MILAN — Jean Paul Gaultier is rolling out a new streetwear line for both men and women to bow in June for spring 2014 under a new licensing agreement with Ittierre SpA. The Italian clothing manufacturer will also produce the designer’s signature men’s wear line starting with the fall 2013 season, to be presented in Paris on Jan. 17.
This story first appeared in the December 3, 2012 issue of WWD. Subscribe Today.
Gibò SpA and Jean Paul Gaultier SA in October inked a license for the production and distribution of the designer’s women’s top line starting with next fall. Gibò took the license over from Aeffe.
Ittierre’s general director Alessandro Locatelli said he was pleased to be working “with one of the most well-respected groups in the world” — Puig, which took control of Gaultier’s business last year — and one of the “most relevant fashion designers ever, with a global appeal.”
The new streetwear line, the name of which has yet to be disclosed, will be produced under a five-plus-five year agreement and Locatelli defined it as “close to the history of Ittierre and to the consumer” and said that the line will express Gaultier’s “sartorial” style. Famous for taking inspiration from the street and popular music, Gaultier has a history of second lines targeting a younger clientele with more casual styles.
These include Junior Gaultier, launched in 1988; Gaultier Jeans, launched in 1992 and later named Jeans Paul Gaultier, and Gaultier Puissance 2 (Gaultier to the Power of 2).
Ittierre has over the years produced and distributed young collections for brands including Gianni Versace, Dolce & Gabbana, Roberto Cavalli and Costume National. Antonio Bianchi, who also owns Albisetti SpA, took control of Ittierre last year and has since been growing its portfolio of brands with new licenses including Aquascutum, Pierre Balmain, Karl Lagerfeld Paris and Tommy Hilfiger Collection. “This newly acquired license confirms our desire to work with leading world players in fashion,” said Locatelli.

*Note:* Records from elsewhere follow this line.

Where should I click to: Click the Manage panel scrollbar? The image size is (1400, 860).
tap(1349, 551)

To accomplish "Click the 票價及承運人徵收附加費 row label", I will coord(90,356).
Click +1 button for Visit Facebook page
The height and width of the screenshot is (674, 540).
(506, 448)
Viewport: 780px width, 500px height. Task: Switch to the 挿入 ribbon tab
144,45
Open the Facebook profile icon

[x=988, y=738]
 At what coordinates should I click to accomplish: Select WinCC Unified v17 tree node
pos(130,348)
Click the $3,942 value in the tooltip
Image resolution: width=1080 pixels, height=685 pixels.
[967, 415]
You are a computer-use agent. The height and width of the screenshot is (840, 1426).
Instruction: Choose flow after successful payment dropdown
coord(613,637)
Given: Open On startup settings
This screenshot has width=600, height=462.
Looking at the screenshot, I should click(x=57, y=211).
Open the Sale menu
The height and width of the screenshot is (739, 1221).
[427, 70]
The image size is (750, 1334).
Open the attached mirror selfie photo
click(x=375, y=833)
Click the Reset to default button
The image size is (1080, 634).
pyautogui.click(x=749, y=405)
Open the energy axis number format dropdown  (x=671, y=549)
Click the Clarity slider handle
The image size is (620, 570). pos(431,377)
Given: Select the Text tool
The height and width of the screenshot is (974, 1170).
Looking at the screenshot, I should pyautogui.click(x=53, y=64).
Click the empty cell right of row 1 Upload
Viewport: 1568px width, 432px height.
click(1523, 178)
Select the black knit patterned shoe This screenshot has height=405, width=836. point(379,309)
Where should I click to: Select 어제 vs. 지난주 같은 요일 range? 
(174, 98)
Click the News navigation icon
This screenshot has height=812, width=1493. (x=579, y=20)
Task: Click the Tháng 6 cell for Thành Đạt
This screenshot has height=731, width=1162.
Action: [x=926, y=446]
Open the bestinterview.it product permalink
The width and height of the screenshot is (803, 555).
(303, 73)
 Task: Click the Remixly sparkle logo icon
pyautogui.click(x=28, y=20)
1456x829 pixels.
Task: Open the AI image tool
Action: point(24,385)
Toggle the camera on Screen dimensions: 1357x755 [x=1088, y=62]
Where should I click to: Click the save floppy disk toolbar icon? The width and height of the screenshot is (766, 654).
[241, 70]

The Gaultier lines will be distributed around the world, targeting countries with the most potential. Locatelli said he expects “at least 500 clients” to carry the streetwear line in the first year, and for Italy and Asia-Pacific to represent 30 and 20 percent of sales, respectively. Last week, Ittierre launched a new online store, called Hit Gallery, which targets 35 countries in Europe and the former Soviet Union, which carries all brands produced by the company.
“We close the 24-month cycle [since the acquisition of Ittierre] with enormous satisfaction,” said Locatelli.